Data plays a key role in the security and overall quality of an ML system. That’s because an ML system learns to do what it does on the basis of the input data. If an attacker can intentionally manipulate the input data being used by an ML system in a coordinated fashion, the entire system can be compromised, and the results will henceforth become unreliable and incorrect. Data-poisoning attacks require special attention. In particular, ML engineers should consider what fraction of the training data an attacker can control and to what extent.
There are several data sources that are subject to poisoning attacks whereby an attacker intentionally manipulates data, including raw data in the world and datasets that are assembled to train, test, and validate an ML system, possibly in a coordinated fashion, to cause ML training to go awry. In some sense, this is a risk related both to data sensitivity and to the fact that the data themselves carry so much importance in a ML System.
An ML system is said to be “online” when it continues to learn in a real time basis during the operational use, thereby modifying its behavior over time. The intent of this to keep the system evolving with a focus towards improvement. In this case a clever attacker can trick the still-learning system in the wrong direction on purpose through system input and slowly & gradually “retrain” the ML system to do the wrong thing. Note that such an attack can be both subtle and reasonably easy to carry out. This risk is complex, demanding that ML engineers consider data provenance, algorithm choice, and system operations in order to properly address it.
Also known as Transfer Learning Attacks , many ML systems are constructed by tuning an already trained base model so that its somewhat generic capabilities are fine-tuned with a round of specialized training. This takes the advantages of reusable design . A transfer attack presents an important risk in this situation. In cases where the pretrained model is widely available, an attacker may be able to devise attacks using it that will be robust enough to succeed against your (unavailable to the attacker) tuned task-specific model. The knowledge of base model , especially if it is in public domain gives ample opportunity to the attacker to try out various attack scenarios and best optimize the attack plan against you system. You should also consider whether the ML system you are fine-tuning could possibly be a Trojan that includes sneaky ML behavior that is unanticipated.
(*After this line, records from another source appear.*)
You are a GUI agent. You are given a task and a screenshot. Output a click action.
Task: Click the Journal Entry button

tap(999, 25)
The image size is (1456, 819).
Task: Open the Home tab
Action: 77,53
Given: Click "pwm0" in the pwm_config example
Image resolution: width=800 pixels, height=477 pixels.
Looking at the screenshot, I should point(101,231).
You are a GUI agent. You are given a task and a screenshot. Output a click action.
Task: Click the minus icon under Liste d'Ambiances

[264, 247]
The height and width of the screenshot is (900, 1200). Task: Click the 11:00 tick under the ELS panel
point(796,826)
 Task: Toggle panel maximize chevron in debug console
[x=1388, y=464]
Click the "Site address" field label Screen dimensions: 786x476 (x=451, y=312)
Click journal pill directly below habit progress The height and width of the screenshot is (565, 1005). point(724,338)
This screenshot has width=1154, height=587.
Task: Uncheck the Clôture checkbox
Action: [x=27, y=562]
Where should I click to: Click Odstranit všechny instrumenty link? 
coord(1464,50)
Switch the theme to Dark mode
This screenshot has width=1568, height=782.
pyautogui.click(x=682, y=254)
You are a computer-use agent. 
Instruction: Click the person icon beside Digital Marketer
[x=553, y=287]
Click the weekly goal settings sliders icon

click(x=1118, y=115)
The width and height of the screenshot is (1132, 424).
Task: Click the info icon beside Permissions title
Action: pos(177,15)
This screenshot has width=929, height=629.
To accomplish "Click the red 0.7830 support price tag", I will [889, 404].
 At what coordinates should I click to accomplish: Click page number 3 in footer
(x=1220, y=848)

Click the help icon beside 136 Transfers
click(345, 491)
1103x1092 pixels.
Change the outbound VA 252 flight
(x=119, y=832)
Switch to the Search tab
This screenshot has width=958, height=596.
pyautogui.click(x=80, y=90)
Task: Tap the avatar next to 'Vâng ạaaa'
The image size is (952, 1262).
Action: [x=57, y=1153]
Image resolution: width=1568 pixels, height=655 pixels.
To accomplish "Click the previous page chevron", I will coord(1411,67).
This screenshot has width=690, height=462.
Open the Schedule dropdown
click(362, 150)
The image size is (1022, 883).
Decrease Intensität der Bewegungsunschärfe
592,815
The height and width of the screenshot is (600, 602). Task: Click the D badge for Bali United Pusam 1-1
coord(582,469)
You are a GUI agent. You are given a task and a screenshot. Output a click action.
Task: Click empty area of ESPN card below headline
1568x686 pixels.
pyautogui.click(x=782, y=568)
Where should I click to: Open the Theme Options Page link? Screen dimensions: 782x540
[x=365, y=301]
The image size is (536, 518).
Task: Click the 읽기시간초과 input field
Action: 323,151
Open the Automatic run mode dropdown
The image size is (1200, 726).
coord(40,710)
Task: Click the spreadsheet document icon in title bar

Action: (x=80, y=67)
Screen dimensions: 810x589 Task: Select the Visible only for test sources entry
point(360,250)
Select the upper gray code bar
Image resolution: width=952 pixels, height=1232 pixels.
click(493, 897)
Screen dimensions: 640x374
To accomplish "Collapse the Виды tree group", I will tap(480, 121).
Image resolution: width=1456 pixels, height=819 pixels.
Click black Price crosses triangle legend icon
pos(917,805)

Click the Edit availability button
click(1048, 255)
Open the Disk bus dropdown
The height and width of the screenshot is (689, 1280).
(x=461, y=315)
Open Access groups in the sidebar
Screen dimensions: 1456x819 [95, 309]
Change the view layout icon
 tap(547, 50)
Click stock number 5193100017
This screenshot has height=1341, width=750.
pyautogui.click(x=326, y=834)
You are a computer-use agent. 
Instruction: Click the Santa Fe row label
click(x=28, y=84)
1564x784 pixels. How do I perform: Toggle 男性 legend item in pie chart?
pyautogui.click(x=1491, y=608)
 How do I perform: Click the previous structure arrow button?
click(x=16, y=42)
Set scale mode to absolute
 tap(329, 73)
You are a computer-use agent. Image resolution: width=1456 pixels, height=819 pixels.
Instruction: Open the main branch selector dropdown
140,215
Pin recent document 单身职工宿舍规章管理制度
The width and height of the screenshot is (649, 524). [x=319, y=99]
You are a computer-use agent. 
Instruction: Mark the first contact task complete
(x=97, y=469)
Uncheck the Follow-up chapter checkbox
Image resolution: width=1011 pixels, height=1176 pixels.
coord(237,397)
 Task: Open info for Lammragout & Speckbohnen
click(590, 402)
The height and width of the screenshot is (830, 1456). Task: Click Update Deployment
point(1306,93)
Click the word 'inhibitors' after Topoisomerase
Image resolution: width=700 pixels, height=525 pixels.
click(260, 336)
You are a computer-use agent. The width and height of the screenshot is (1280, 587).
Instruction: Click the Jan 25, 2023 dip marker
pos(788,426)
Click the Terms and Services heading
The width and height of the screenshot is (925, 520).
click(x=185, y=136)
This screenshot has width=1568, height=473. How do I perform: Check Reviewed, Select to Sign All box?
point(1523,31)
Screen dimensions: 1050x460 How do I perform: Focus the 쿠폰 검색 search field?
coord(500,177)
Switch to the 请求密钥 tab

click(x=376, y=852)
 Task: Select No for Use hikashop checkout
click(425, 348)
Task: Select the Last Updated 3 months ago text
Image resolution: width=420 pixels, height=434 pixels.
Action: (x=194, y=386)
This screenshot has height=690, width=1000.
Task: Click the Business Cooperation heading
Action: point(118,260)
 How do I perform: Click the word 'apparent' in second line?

ML systems are re-used intentionally in transfer situations. The risk of transfer outside of intended use applies. It is generally expected for the authors / organizations which posting models for transfer would do well to precisely describe exactly what their systems do and how they control the risks in an well elaborated articulated outline.
Data protection is difficult enough without throwing ML into the mix. One unique challenge in ML is protecting sensitive or confidential data that, through training, are built right into a model. Subtle but effective extraction attacks against an ML system’s data are an important category of risk.
Preserving data confidentiality in an ML system is more challenging than in a standard computing situation. That’s because an ML system that is trained up on confidential or sensitive data will have some aspects of those data built right into it through training. Attacks to extract sensitive and confidential information from ML systems (indirectly through normal use) are well known. Note that even sub-symbolic “feature” extraction may be useful since that can be used to hone adversarial input attacks. It is therefore recommended to enforce Data at rest protection controls which includes things like encryption , access control and role based data access .
Setting aside the core learning algorithms and data the other key part of any AI / ML based solution is the underlying application and infrastructure on which it is hosted. This brings to the forefront the standard application security practices that needs to be put in place in essence addressing the OWASP Top 10 security issues is a good starting point. It is also worth the effort to have dedicated and devoted threat modelling session around the application design and hosting .
The underlying infrastructure should be secure by design and care should be taken to secure any kind of API Keys or shared secret in use. Besides this the configuration settings and endpoint security (Securing data in motion / AuthN & AuthZ ) are the other key areas .